(Extracted lines)

(begin)

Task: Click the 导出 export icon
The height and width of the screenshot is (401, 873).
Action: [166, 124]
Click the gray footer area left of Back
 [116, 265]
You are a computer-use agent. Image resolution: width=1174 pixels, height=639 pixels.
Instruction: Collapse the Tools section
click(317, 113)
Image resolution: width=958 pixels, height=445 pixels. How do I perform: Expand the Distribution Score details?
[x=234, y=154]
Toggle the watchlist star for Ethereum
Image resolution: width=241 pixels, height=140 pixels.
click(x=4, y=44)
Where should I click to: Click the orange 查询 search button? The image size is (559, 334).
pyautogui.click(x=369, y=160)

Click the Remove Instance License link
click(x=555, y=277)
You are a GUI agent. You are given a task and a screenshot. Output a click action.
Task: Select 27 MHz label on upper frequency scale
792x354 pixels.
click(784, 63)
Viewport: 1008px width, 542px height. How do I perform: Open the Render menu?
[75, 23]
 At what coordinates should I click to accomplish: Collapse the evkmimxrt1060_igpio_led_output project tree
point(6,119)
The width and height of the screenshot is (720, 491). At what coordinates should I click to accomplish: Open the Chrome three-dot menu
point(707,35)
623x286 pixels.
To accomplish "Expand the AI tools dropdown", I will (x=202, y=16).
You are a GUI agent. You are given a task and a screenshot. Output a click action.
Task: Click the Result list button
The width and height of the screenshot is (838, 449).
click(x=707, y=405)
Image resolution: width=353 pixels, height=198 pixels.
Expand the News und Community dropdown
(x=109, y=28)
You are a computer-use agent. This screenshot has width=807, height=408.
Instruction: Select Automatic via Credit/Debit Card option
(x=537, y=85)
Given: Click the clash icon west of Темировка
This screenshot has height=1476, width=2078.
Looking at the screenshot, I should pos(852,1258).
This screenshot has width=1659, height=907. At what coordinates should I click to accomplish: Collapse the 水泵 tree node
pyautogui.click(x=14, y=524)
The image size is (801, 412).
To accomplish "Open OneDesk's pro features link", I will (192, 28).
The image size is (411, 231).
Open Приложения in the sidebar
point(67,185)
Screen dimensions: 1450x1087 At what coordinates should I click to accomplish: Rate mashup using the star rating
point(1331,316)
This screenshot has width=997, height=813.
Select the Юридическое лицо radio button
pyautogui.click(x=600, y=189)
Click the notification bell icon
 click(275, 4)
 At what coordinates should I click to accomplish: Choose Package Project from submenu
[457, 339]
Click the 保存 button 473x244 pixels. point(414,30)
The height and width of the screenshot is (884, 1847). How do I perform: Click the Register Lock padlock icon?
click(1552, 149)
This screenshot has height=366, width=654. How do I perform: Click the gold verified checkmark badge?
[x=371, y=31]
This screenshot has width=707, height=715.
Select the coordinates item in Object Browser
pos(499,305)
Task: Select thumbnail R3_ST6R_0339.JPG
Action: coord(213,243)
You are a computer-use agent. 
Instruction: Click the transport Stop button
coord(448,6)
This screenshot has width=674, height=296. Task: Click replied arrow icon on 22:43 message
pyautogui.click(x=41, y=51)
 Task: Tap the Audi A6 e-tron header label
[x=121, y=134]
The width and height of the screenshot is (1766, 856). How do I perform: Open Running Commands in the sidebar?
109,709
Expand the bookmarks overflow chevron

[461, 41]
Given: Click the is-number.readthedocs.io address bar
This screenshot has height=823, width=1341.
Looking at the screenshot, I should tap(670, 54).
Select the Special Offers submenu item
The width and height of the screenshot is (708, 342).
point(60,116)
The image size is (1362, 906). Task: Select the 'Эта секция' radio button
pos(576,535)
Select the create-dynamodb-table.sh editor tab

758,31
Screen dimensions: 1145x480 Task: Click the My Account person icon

(end)

PROBLEM TO WORK ON: Copy every one of the lines above verbatim.

TASK OUTPUT:
Task: Click the 导出 export icon
The height and width of the screenshot is (401, 873).
Action: [166, 124]
Click the gray footer area left of Back
 [116, 265]
You are a computer-use agent. Image resolution: width=1174 pixels, height=639 pixels.
Instruction: Collapse the Tools section
click(317, 113)
Image resolution: width=958 pixels, height=445 pixels. How do I perform: Expand the Distribution Score details?
[x=234, y=154]
Toggle the watchlist star for Ethereum
Image resolution: width=241 pixels, height=140 pixels.
click(x=4, y=44)
Where should I click to: Click the orange 查询 search button? The image size is (559, 334).
pyautogui.click(x=369, y=160)

Click the Remove Instance License link
click(x=555, y=277)
You are a GUI agent. You are given a task and a screenshot. Output a click action.
Task: Select 27 MHz label on upper frequency scale
792x354 pixels.
click(784, 63)
Viewport: 1008px width, 542px height. How do I perform: Open the Render menu?
[75, 23]
 At what coordinates should I click to accomplish: Collapse the evkmimxrt1060_igpio_led_output project tree
point(6,119)
The width and height of the screenshot is (720, 491). At what coordinates should I click to accomplish: Open the Chrome three-dot menu
point(707,35)
623x286 pixels.
To accomplish "Expand the AI tools dropdown", I will (x=202, y=16).
You are a GUI agent. You are given a task and a screenshot. Output a click action.
Task: Click the Result list button
The width and height of the screenshot is (838, 449).
click(x=707, y=405)
Image resolution: width=353 pixels, height=198 pixels.
Expand the News und Community dropdown
(x=109, y=28)
You are a computer-use agent. This screenshot has width=807, height=408.
Instruction: Select Automatic via Credit/Debit Card option
(x=537, y=85)
Given: Click the clash icon west of Темировка
This screenshot has height=1476, width=2078.
Looking at the screenshot, I should pos(852,1258).
This screenshot has width=1659, height=907. At what coordinates should I click to accomplish: Collapse the 水泵 tree node
pyautogui.click(x=14, y=524)
The image size is (801, 412).
To accomplish "Open OneDesk's pro features link", I will (192, 28).
The image size is (411, 231).
Open Приложения in the sidebar
point(67,185)
Screen dimensions: 1450x1087 At what coordinates should I click to accomplish: Rate mashup using the star rating
point(1331,316)
This screenshot has width=997, height=813.
Select the Юридическое лицо radio button
pyautogui.click(x=600, y=189)
Click the notification bell icon
 click(275, 4)
 At what coordinates should I click to accomplish: Choose Package Project from submenu
[457, 339]
Click the 保存 button 473x244 pixels. point(414,30)
The height and width of the screenshot is (884, 1847). How do I perform: Click the Register Lock padlock icon?
click(1552, 149)
This screenshot has height=366, width=654. How do I perform: Click the gold verified checkmark badge?
[x=371, y=31]
This screenshot has width=707, height=715.
Select the coordinates item in Object Browser
pos(499,305)
Task: Select thumbnail R3_ST6R_0339.JPG
Action: coord(213,243)
You are a computer-use agent. 
Instruction: Click the transport Stop button
coord(448,6)
This screenshot has width=674, height=296. Task: Click replied arrow icon on 22:43 message
pyautogui.click(x=41, y=51)
 Task: Tap the Audi A6 e-tron header label
[x=121, y=134]
The width and height of the screenshot is (1766, 856). How do I perform: Open Running Commands in the sidebar?
109,709
Expand the bookmarks overflow chevron

[461, 41]
Given: Click the is-number.readthedocs.io address bar
This screenshot has height=823, width=1341.
Looking at the screenshot, I should tap(670, 54).
Select the Special Offers submenu item
The width and height of the screenshot is (708, 342).
point(60,116)
The image size is (1362, 906). Task: Select the 'Эта секция' radio button
pos(576,535)
Select the create-dynamodb-table.sh editor tab

758,31
Screen dimensions: 1145x480 Task: Click the My Account person icon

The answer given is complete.